Dorothée Delaye a réalisé chez elle le rêve de plus en plus de citadins harassés par le rythme de la vie urbaine et par la pollution : se sentir à la campagne en pleine ville. « J’ai grandi dans des maisons, confie l’architecte d’intérieur, cofondatrice, avec Daphné Desjeux, rencontrée à l’école Boulle, de l’agence Desjeux Delaye. J’ai donc tenté de reproduire une atmosphère bucolique au sein de cet espace de 200 m2 logé au fond d’une cour. »
L’espace en question est une ancienne miroiterie du XIIe arrondissement, dont le principal atout réside dans les volumes. Il ne reste aujourd’hui de son passé industriel que de grands piliers de métal rouillé donnant un certain caractère à l’ensemble. Concernant le gros œuvre, une partie de la toiture a été retirée afin de créer un patio. Celui-ci compense le manque d’éclairage naturel de ce rez-de-chaussée et profite ainsi au salon et aux chambres des enfants. L’un des deux garages attenants au bâtiment principal a été transformé en suite parentale.
À l’intérieur, Dorothée Delaye a plus que jamais utilisé son œil, exercé par des années de chine, et son réseau d’antiquaires-brocanteurs, pour dénicher tout ce qui apporterait du cachet à ce lieu. Dans le bureau, installé près de l’entrée, des tommettes et une banquette confortable réchauffent l’atmosphère. Des portes en bois anciennes, repérées en Belgique, ferment de grands placards. « Je les ai fait sabler pour leur donner un aspect à la fois clair et patiné », souligne la décoratrice, qui a également percé l’un des murs d’une verrière d’atelier.
On pénètre rapidement dans la pièce principale : 90 m2 où se répartissent la salle à manger, la cuisine et le salon. Des boiseries ont été posées sur les murs dans le plus pur esprit haussmannien et une cheminée en marbre rouge aux veines contrastées, surmontée d’un miroir baroque, offre l’illusion parfaite d’un appartement datant du célèbre baron. Au sol, un parquet en point de Hongrie, récupéré entier dans un immeuble du XVIe arrondissement semble avoir toujours été là. La salle à manger, éclairée par une grande fenêtre, mélange chaises vintage, lustre en osier et tableaux abstraits de Jeni Camdessus.

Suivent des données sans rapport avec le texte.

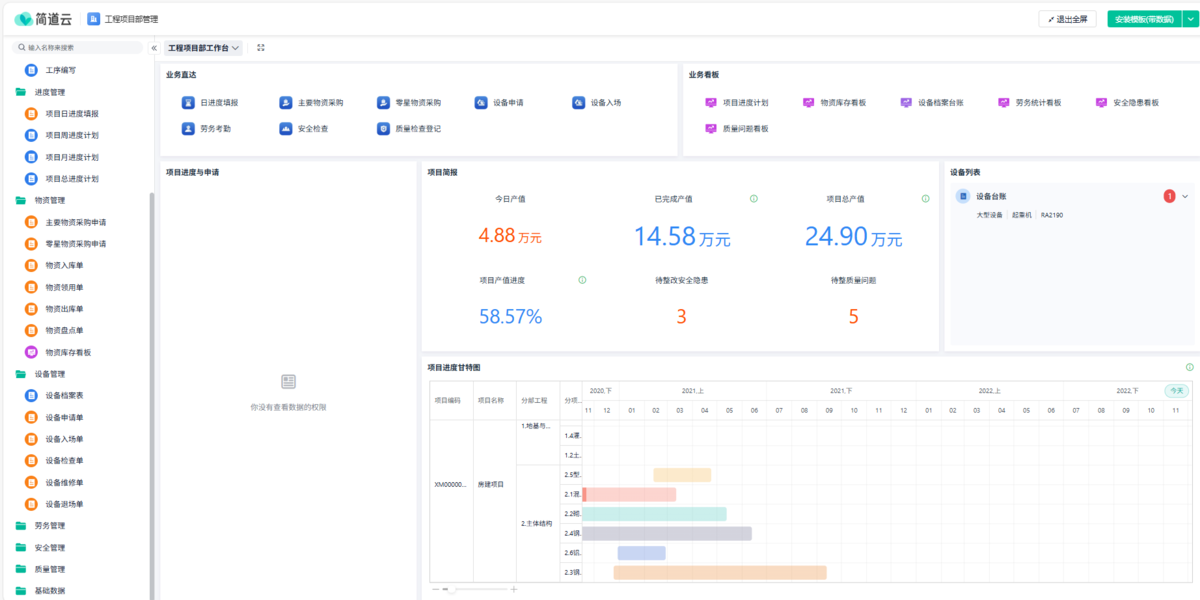Click the 主要物资采购 shortcut icon

pos(285,102)
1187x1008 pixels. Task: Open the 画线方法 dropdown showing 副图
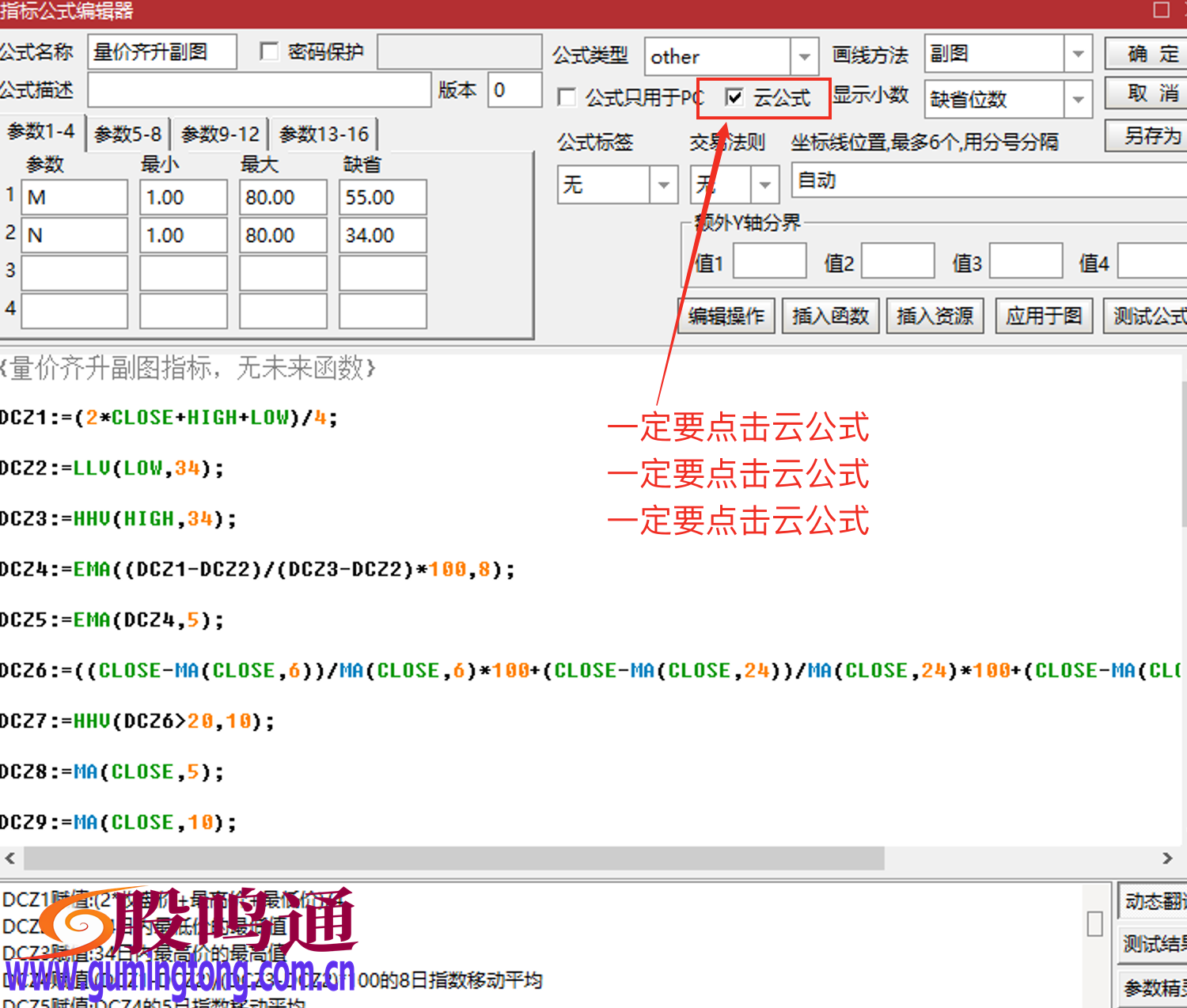coord(1078,53)
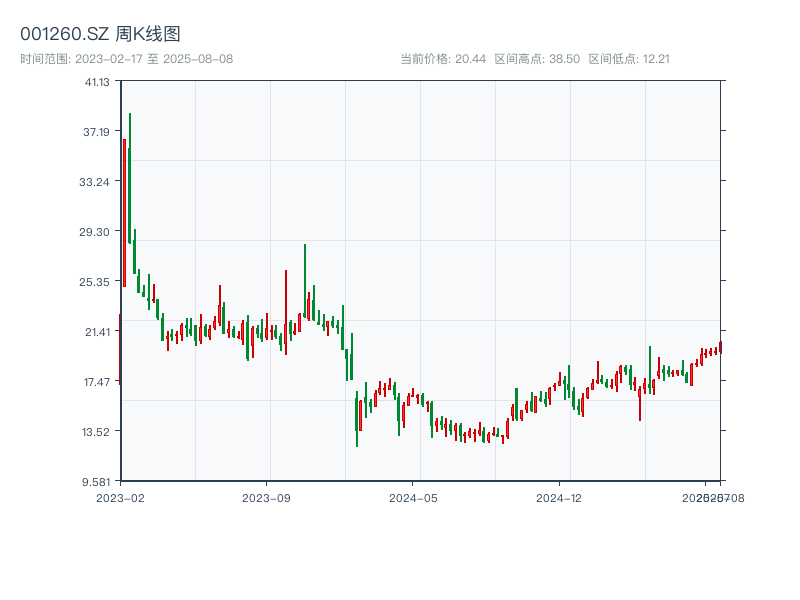Image resolution: width=800 pixels, height=600 pixels.
Task: Select the 33.24 y-axis price label
Action: pos(97,182)
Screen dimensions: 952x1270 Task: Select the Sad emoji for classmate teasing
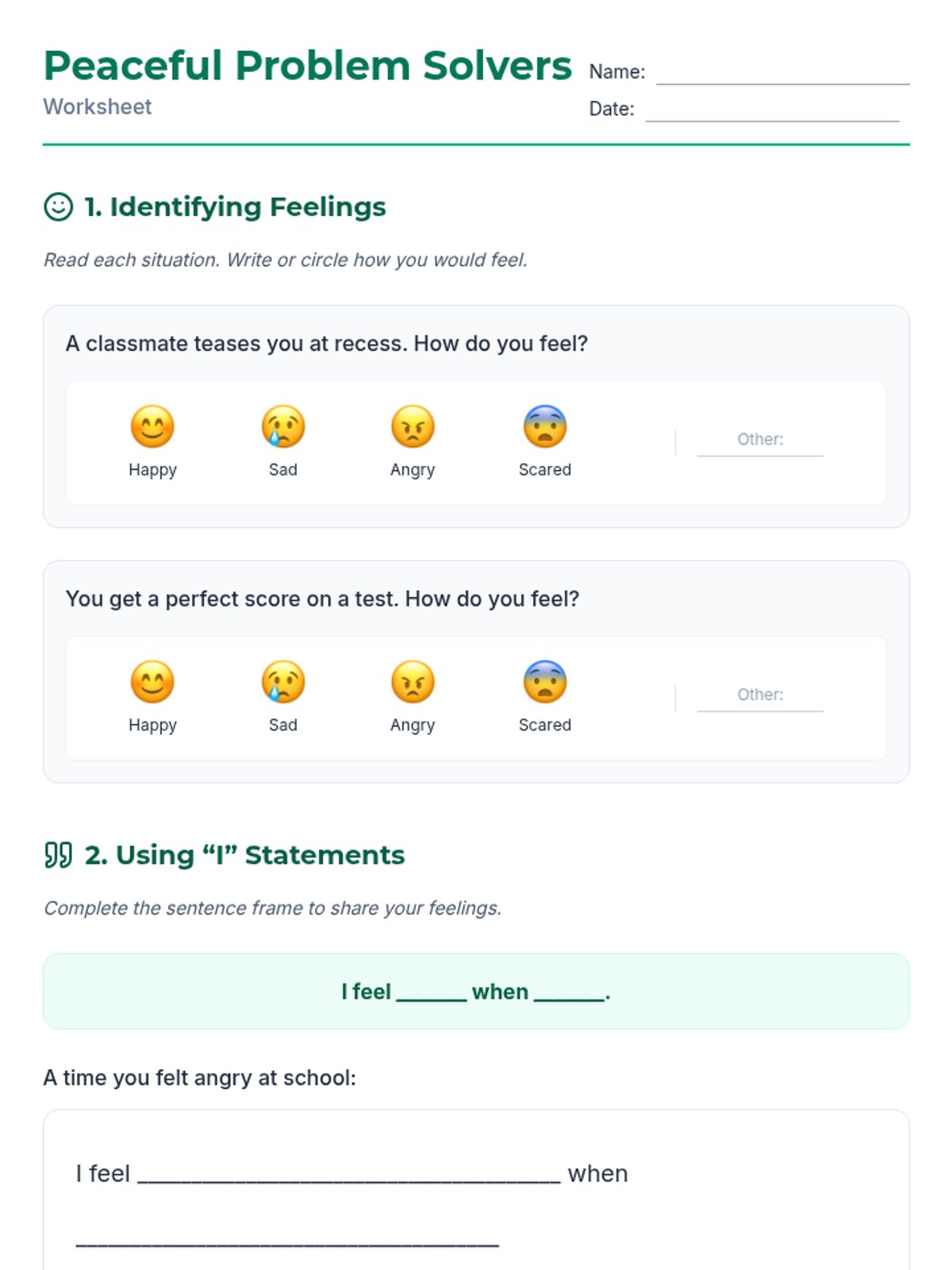point(282,427)
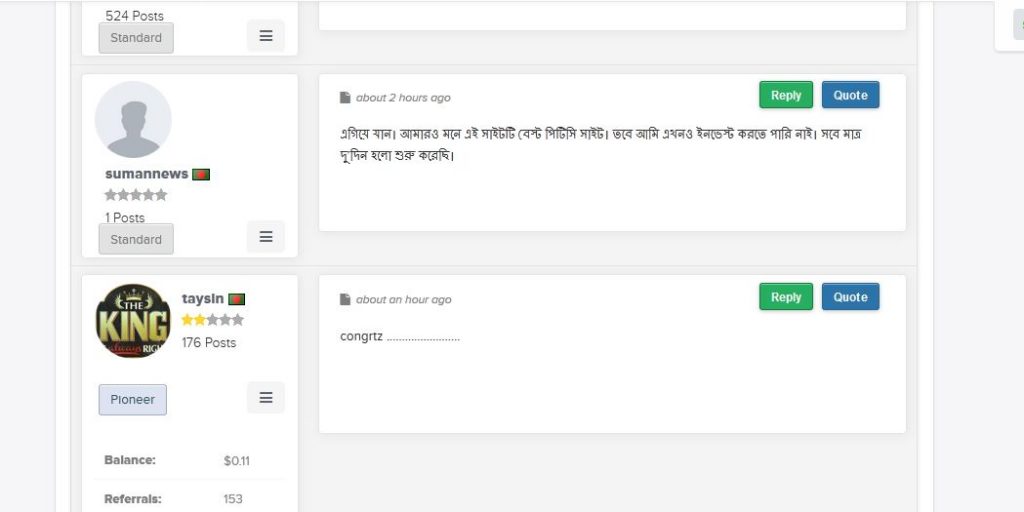Click sumannews star rating

point(136,195)
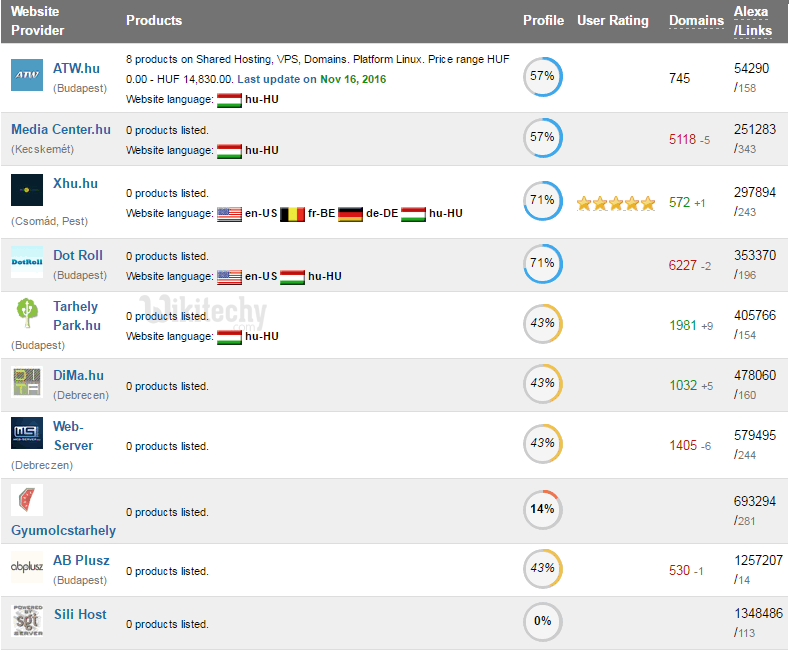Click the Belgian flag for fr-BE
The width and height of the screenshot is (789, 651).
tap(291, 213)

Véritable cœur de cet espace à vivre, le grand bar de la cuisine, généreusement ouvert sur le salon, est une réplique d’une pièce ancienne. « J’ai apporté, pour équilibrer, des touches plus contemporaines comme la suspension L’Instable, qui fait partie de la collection de luminaires que nous avons dessinée avec Daphné, et une grande bibliothèque réalisée sur mesure par un menuisier, raconte Dorothée. L’échange avec les artisans est l’aspect de mon métier que je préfère. »
Des touches de laiton et de vert rythment des étagères aux lignes franches. L’architecte d’intérieur aime se servir des horizontales et des verticales bien marquées pour apporter une certaine masculinité au décor. Côté chambre, l’expérience hôtelière de Dorothée – qui a conçu, avec Daphné, le Snob, La Planque ou encore le Handsome Hotel – lui a donné le goût des lits surélevés. L’antre des parents, dont le plafond laisse passer la lumière par des briques de verre, révèle une harmonie de crème, beige doré et gris, réveillée par des touches de couleurs terracotta et vert-de-gris. Au mur, une tapisserie de bandelettes de feutre tissées est signée d’une des artistes favorites de la maîtresse des lieux : Brigitte Bouquin-Sellès.
Dans un tout autre esprit, la chambre de sa fille est un paradis romantique peuplé d’oiseaux immortalisés sur un papier peint typiquement anglais, de petites armoires peintes chinées aux puces d’Aligre, toutes proches, et de pièces en rotin. Rotin que l’on retrouve dans la chambre de son fils sous la forme d’un gros crabe surplombant le lit. Tapissée d’un motif abstrait vert, elle donne sur l’enclave végétale de la maison : le patio. Au menu, pavés à l’ancienne, meubles de jardin rétro en métal laqué blanc, beaucoup de plantes et… le lapin de la famille. Qui s’intègre parfaitement à ce décor naturellement chic.